Господин — иностранец? Хорошо! Конечно, еврей? Еще лучше! Да, к нам стали чаще ездить, и это хорошо, но не думает ли господин, что, когда где-то становится хорошо, — значит, где-то еще дела пошли плохо? Господин откуда, из Америки? Что?! Из Иерусалима?! Люди, он из Иерусалима! Рассказывайте же, не молчите! Ну как там все? А правда ли, будто в Иерусалиме уже все не так, и ученые евреи едят в Песах хлеб? А как думает господин, — надо ли верить в чудеса или лучше просто полагаться на них? А где господин научился говорить по-нашему без акцента? Как — в Петхаине?! Не может быть! Какая Хава? Да не может же быть! Наш Симантоб? О, Господи! Подождите, молчите, не называйте себя, скажем сами! Ой, благословенно имя Господне, ты — Мордехай! Мордехай Джанашвили!

Вокруг него сгрудилась толпа, гудевшая, как трудная музыка. Петхаинцы разглядывали его: одни жадно, другие осторожно, словно опасались причинить неудобство. Это же — Мордехай Джанашвили, великий ученый и богатый богач! Тот самый, о котором оттуда говорят по радио и которого тут знают и дети. Нет, вы только взгляните — какой он красивый, люди, и даже высокий! И какой еще молодой! Люди, он же родился среди нас, но вы посмотрите внимательно разве он чем-нибудь на нас похож?! На нем же печать небесная!

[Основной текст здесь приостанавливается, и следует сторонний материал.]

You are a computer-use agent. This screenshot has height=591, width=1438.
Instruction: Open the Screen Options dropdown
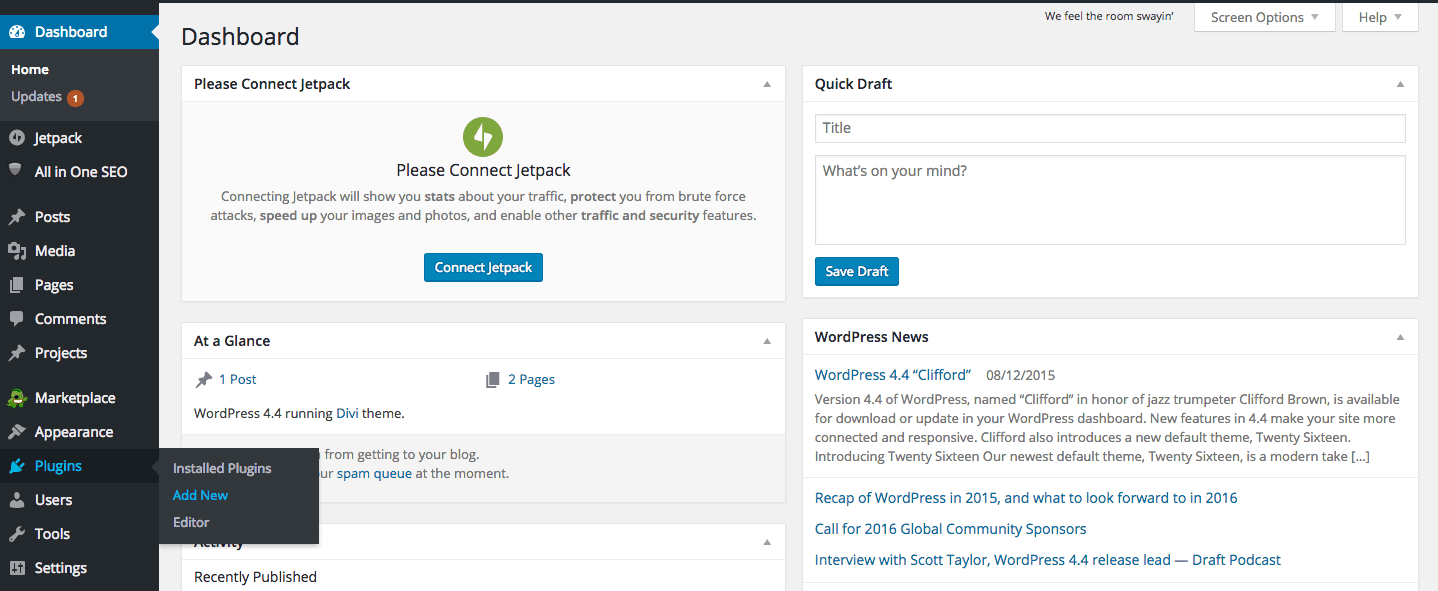tap(1265, 17)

Эх, правду говорят — непобедим Бог Израилев! Пройдут эти дни и придут совсем другие: дети наши, с Богом, вырастут и станут, как Мордехай! Об этом даже в Книге написано! Нас снова ждут удача и слава! Дайте нам немного времени, мы уже начали — и скоро нас везде будут узнавать по нашим делам и по Божьей печати на лицах! Слушай, Мордехай, оборотись ко мне, я — тетя твоей жены Рахили! Как она там, Рахиль? Пропустите меня, я дружил с его отцом, с Симантобом! Не узнаешь, Мордехай? Я бывал в вашем доме на пасхальных агадах, и мы кричали «Дайену!» Тише, люди, не голосите, и не все вместе, он же так ничего не слышит! Пожалуйста, Мордехай, после молитвы — ко мне, у меня дома сын, большой грамотей: сочинил какой-то хороший закон про природу и жизнь, и тебе будет с ним интересно! Нет-нет, Мордехай, ты пойдешь ко мне, неужели не узнаешь — я же был в твое время кантором, и у меня была жена, помнишь, учительница пения, земля ей пухом! Успокойтесь, люди, угомонитесь, в конце концов, и перестаньте толкаться, он пойдет к раввину! Зачем ему нужен наш сраный раввин, человек живет в самом Иерусалиме среди великих гаонов! Тише, тише, ни к кому из нас Мордехай не пойдет: у Мордехая есть тут сестра! Мордехай пойдет на сэдэр к сестре, вот куда он пойдет! К Лие Зизовой! А что — она его сестра? Ах, да, конечно! Да вот же она идет сюда сама, вот же она, Лия! Что? Ей уже сказали? А может быть, и не говорили, сегодня ведь все идут в синагогу, сегодня же праздник, люди! Расступитесь все и молчите! Лия идет к Мордехаю!